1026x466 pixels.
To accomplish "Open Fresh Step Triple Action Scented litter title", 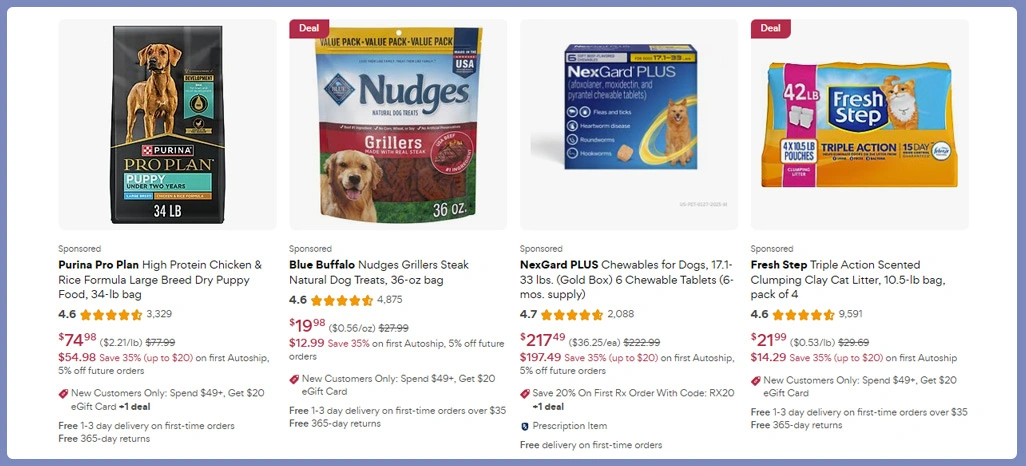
---
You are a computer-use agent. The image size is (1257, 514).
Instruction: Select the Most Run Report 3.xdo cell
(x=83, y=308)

Task description:
For this exercise, set down the lines in the entries above from the one with "1026x466 pixels." through the one with "Fresh Step Triple" exactly as written, without any pictures.

Written response:
1026x466 pixels.
To accomplish "Open Fresh Step Triple Action Scented litter title", 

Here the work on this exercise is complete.